Shipping Archives Safely: Avoiding Corruption When Sending ZIPs
ZIP files are binary packages, and some transfer methods quietly change bytes in ways that break them. This guide explains why archives get corrupted in transit and how to choose reliable channels and simple safeguards so your compressed files arrive intact.
Why archives break in transit
ZIP, 7z, RAR, and other archives are binary files—every byte matters. Some transfer paths and tools were designed for text, not binary, and they may perform transformations that are harmless for documents but fatal for archives.

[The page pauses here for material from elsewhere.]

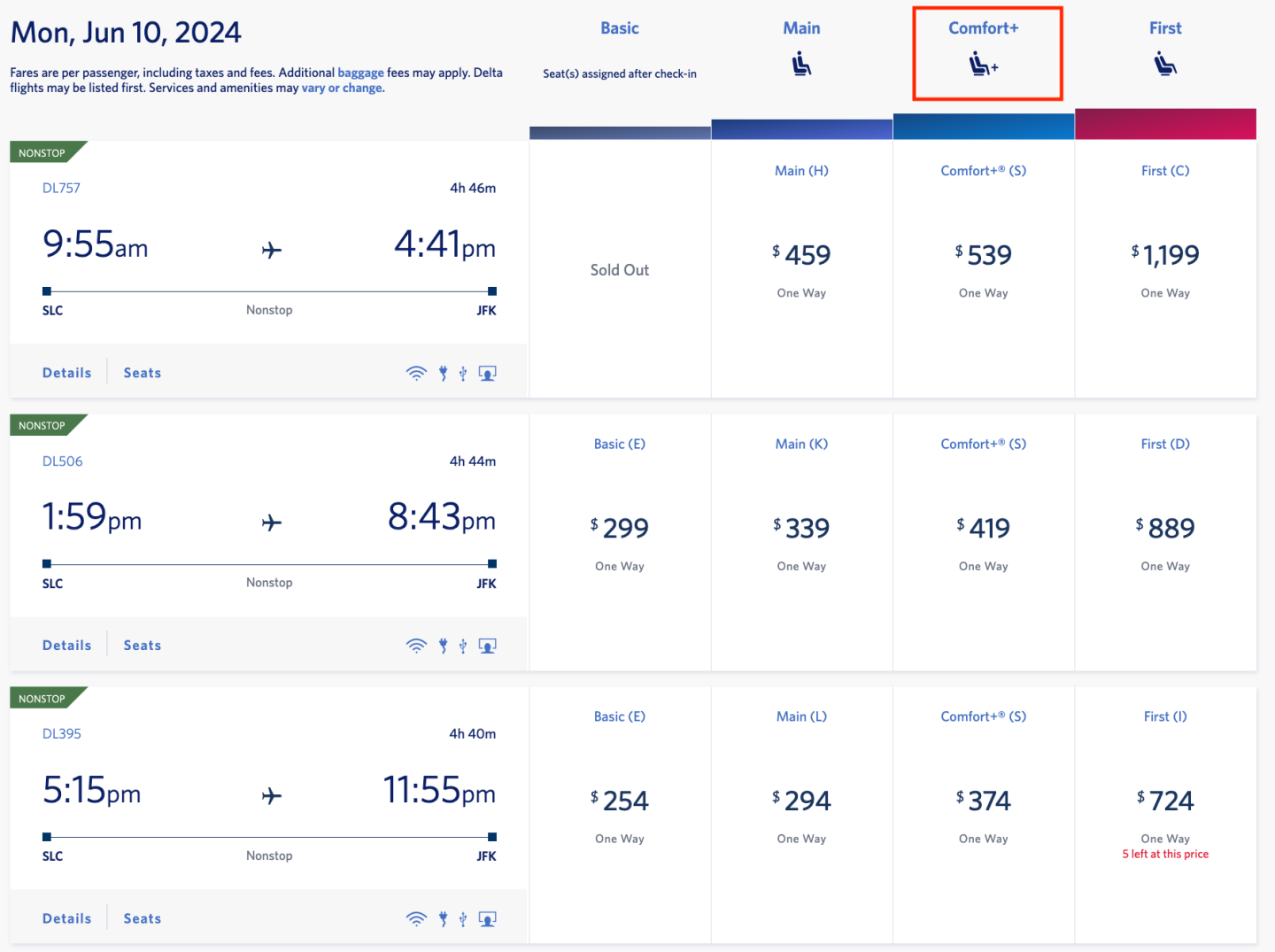Image resolution: width=1275 pixels, height=952 pixels.
Task: Open Details for flight DL757
Action: (66, 373)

Classic examples include FTP in ASCII mode (which alters line endings), email systems that wrap lines or re-encode attachments through older gateways, and messaging apps that compress images or transcode media by default. Even security appliances and proxies can unzip, rescan, and repackage files on the fly. The result is a file that looks normal on arrival but fails to open because a few bytes changed along the way.
Archive‑friendly delivery channels
Prefer channels that preserve bytes exactly: HTTPS downloads (from cloud storage or your own server), SFTP/FTPS, and dedicated file transfer services are generally safe. If you must use FTP, switch explicitly to binary mode before transferring. When sending via email, attach the ZIP as a file (not pasted inline) and ensure your client sends it as a proper attachment rather than inlined content. In chat apps, use the "send as file" option—avoid sending archives as images or media where the app might recompress them. When sharing via cloud drives, share the direct file link instead of zipping inside a document or embedding the archive in a page where viewers might receive a preview rather than the original.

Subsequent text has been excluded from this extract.